:: Brief ::
What lines below hold the string "arrow"? Copy them all.
[Opening Raw data section]
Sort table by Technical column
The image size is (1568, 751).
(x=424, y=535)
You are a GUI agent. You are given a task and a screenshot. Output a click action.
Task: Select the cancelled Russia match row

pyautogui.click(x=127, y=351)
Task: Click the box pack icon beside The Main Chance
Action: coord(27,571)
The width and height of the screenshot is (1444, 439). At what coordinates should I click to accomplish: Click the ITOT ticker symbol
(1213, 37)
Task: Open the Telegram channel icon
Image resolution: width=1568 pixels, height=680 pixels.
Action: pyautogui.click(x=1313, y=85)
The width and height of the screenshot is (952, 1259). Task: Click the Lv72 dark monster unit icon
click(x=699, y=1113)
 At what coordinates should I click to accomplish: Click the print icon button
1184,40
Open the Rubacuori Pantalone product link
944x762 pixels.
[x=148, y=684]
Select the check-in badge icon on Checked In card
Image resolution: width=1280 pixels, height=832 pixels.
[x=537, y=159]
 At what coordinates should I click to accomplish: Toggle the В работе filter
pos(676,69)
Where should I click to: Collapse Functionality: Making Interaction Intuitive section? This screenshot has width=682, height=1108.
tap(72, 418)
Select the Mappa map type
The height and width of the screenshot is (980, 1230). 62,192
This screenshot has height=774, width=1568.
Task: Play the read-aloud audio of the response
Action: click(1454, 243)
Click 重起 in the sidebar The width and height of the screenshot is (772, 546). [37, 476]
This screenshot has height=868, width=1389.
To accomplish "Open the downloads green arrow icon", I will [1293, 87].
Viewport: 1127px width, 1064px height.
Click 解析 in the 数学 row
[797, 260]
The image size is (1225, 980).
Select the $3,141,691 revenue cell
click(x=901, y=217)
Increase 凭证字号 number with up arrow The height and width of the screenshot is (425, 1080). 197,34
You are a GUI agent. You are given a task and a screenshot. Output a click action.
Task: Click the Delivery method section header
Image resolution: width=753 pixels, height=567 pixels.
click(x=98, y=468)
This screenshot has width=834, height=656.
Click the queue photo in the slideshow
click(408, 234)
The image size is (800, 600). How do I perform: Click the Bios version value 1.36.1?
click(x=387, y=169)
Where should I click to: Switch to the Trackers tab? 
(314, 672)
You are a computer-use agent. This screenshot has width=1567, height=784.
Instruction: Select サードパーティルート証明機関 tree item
[Closing Raw data section]
:: Answer space ::
To accomplish "Open the downloads green arrow icon", I will [1293, 87].
Increase 凭证字号 number with up arrow The height and width of the screenshot is (425, 1080). 197,34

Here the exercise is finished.